Assignment → Leave out the pictures, and retype the remaining data exactly.
· · · ·
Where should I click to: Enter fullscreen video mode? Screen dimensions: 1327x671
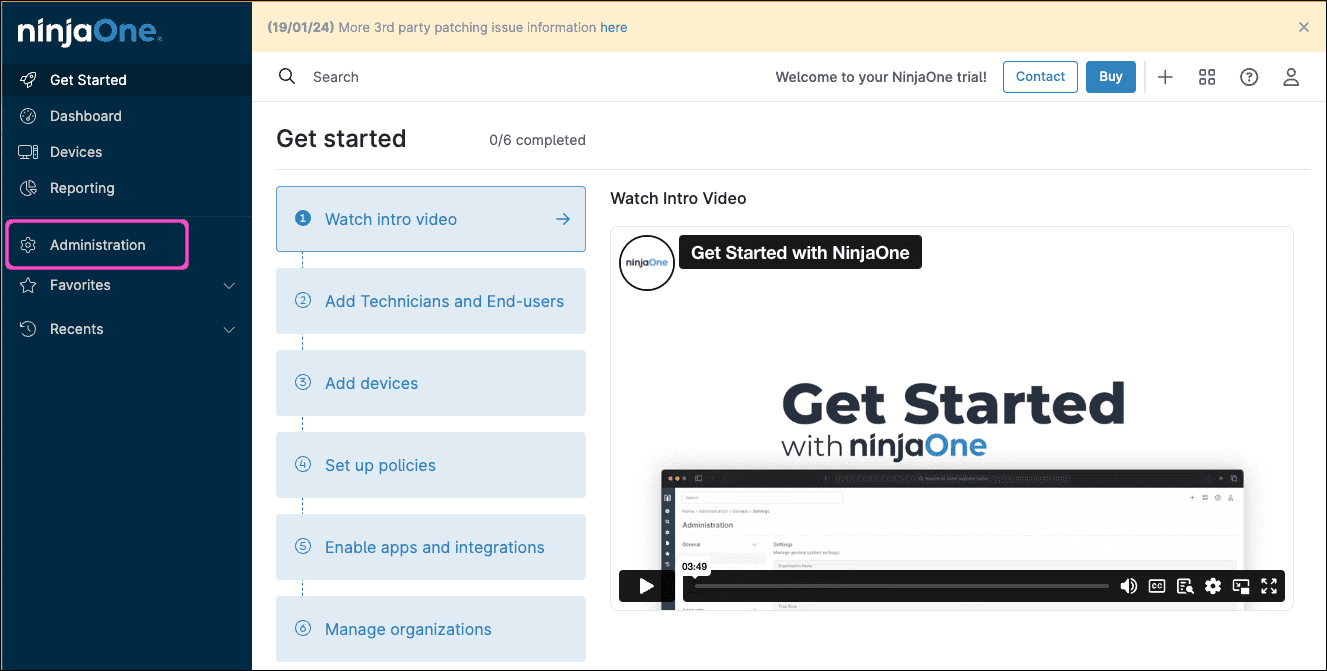pyautogui.click(x=1269, y=586)
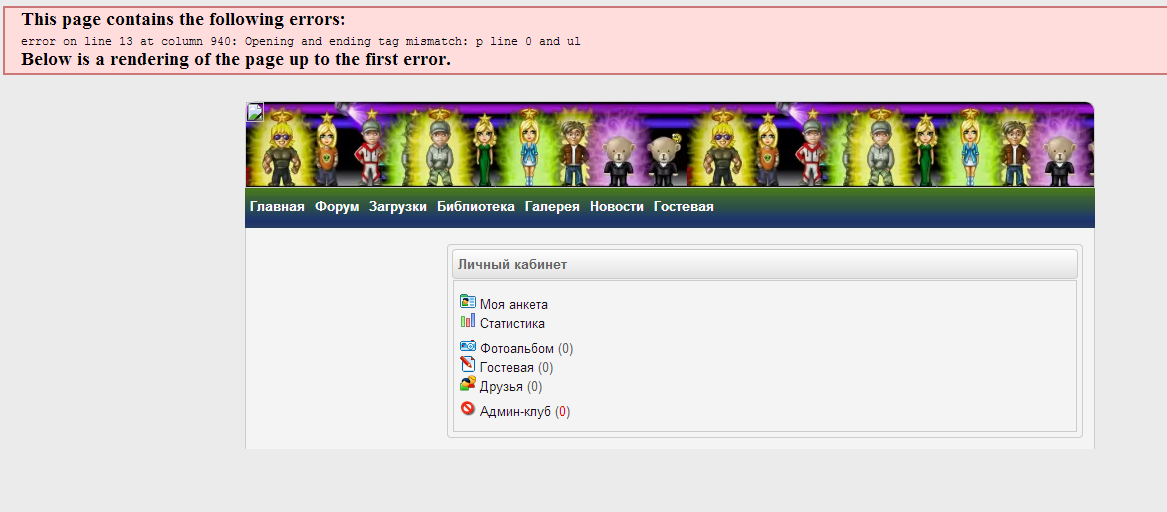
Task: Click the bar chart icon beside Статистика
Action: pos(467,321)
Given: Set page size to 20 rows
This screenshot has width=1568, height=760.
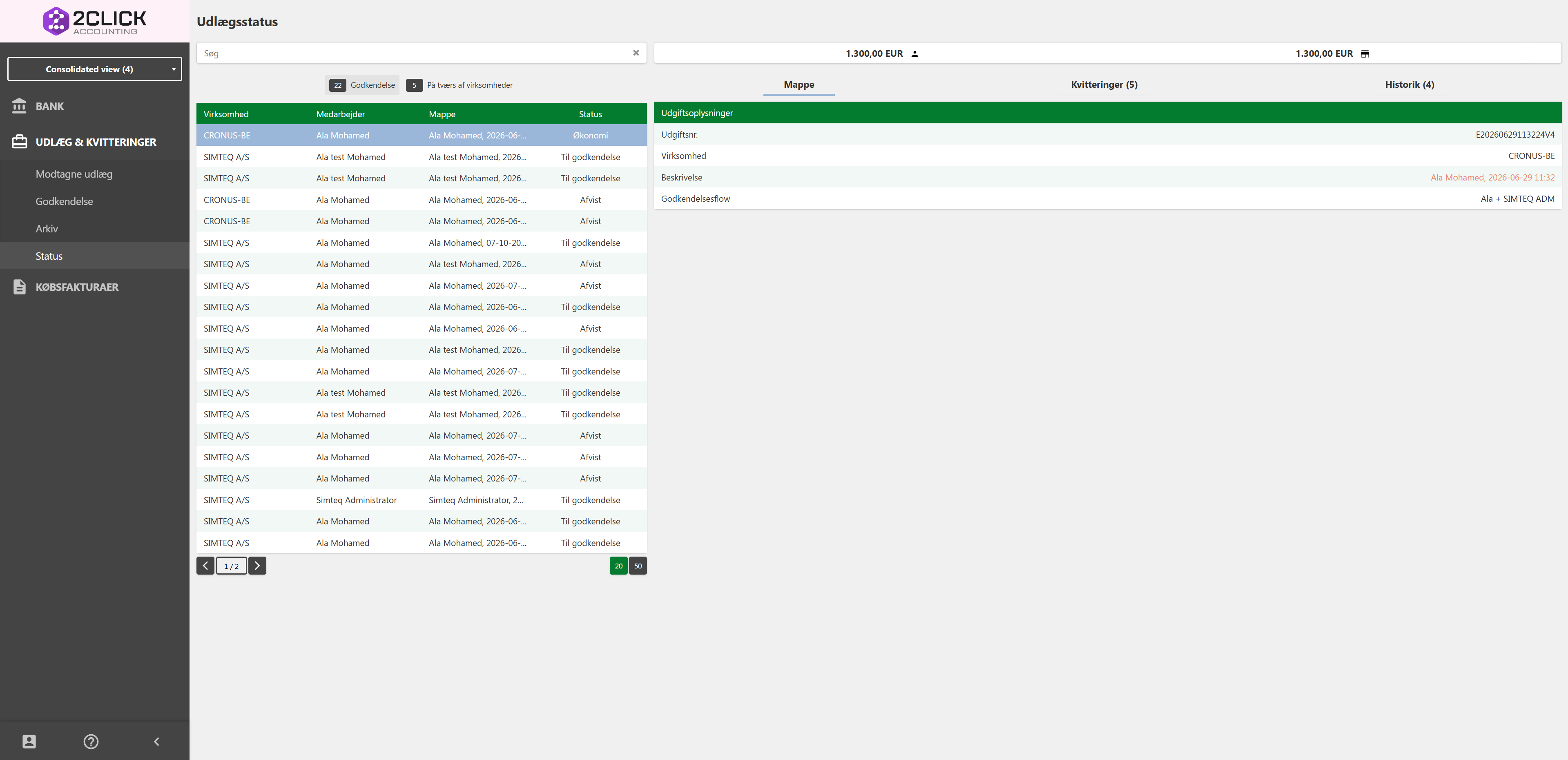Looking at the screenshot, I should (618, 566).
· · · ·
Your response →
Where should I click to: Enter fullscreen video mode? Screen dimensions: 1327x671
pyautogui.click(x=1269, y=586)
Task: Click the bar chart icon beside Статистика
Action: pos(467,321)
Given: Set page size to 20 rows
This screenshot has width=1568, height=760.
Looking at the screenshot, I should (618, 566).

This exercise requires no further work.